İncelenecek metin:
________________________________________
Denizli Pamukkale Üniversitesi Bitki Genetiği ve Tarımsal Biyoteknoloji Uygulama ve Araştırma Merkezi'nde (BİYOM) daha önce 20 yıl süren sebze çeşitleri ıslahı, "dihaploidi" teknolojisi kullanılarak iki yılda yapılıyor.
Yüzde 100 saflıkta çeşit üretimini sağlayan bu teknolojide, "ginogenesis" ve "androgenesis" adı verilen yöntemler kullanılıyor. Ginogenesis teknolojisinde döllenmemiş yumurta hücreleri baba katkısı olmadan, androgenesis tekniğinde ise polen hücreleri anne katkısı olmadan bitki haline dönüştürülüyor. Çok zor olan bu teknikler, PAÜ BİYOM'da soğan ve patlıcan türlerinde başarıyla uygulandı. Elde edilen bitkiler, serada büyütülüp saflaşmış tohumlar üretildi. Bunlardan yetiştirilen bitkiler, genetik açıdan yüzde 100 birbirine benziyor. Tohumları da her yıl yeniden kullanılabiliyor.
________________________________________
Verilen malzeme:
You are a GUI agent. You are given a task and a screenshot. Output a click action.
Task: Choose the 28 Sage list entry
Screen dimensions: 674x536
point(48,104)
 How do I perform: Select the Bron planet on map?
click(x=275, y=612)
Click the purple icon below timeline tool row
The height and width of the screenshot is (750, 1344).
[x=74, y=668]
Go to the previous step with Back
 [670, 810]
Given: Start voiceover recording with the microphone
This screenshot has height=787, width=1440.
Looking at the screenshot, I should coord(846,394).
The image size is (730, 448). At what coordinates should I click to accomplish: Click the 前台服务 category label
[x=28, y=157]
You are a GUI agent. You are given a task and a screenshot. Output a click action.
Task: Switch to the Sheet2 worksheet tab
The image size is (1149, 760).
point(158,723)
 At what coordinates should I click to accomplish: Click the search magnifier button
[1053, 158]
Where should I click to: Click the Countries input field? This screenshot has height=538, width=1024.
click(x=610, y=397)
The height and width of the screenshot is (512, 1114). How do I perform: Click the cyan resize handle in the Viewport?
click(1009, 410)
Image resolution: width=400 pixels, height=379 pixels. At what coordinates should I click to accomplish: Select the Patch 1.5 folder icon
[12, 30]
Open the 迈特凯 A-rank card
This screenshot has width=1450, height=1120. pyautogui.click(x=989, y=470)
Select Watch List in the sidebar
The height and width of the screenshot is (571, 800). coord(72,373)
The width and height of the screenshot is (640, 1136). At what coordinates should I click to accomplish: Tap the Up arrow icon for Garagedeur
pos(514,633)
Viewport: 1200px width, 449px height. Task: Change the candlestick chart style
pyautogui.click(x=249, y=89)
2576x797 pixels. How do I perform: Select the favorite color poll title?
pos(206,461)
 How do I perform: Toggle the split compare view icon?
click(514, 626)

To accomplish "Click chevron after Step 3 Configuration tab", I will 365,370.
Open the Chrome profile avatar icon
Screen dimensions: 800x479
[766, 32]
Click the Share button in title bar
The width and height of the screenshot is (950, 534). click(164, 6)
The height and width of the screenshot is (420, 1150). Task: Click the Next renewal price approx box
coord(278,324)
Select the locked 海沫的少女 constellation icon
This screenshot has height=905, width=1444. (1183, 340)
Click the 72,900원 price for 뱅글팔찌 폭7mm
________________________________________
Görev listesi:
(1) Dihaploidi metnine göre BİYOM'da daha önce 20 yıl süren sebze çeşitleri ıslahı nasıl iki yılda yapılabiliyor? Bir ila üç cümleyle açıklayın.
(2) İncelenecek metinde tırnak içinde verilen terimlerin hepsi hangileridir?

Görevlerin çözümleri:
(1) Islah, "dihaploidi" teknolojisi kullanıldığı için iki yılda yapılabiliyor. Bu teknolojide "ginogenesis" ve "androgenesis" yöntemleri kullanılıyor. Ginogenesis'te döllenmemiş yumurta hücreleri baba katkısı olmadan, androgenesis'te ise polen hücreleri anne katkısı olmadan bitkiye dönüştürülüyor.

(2)
- dihaploidi
- ginogenesis
- androgenesis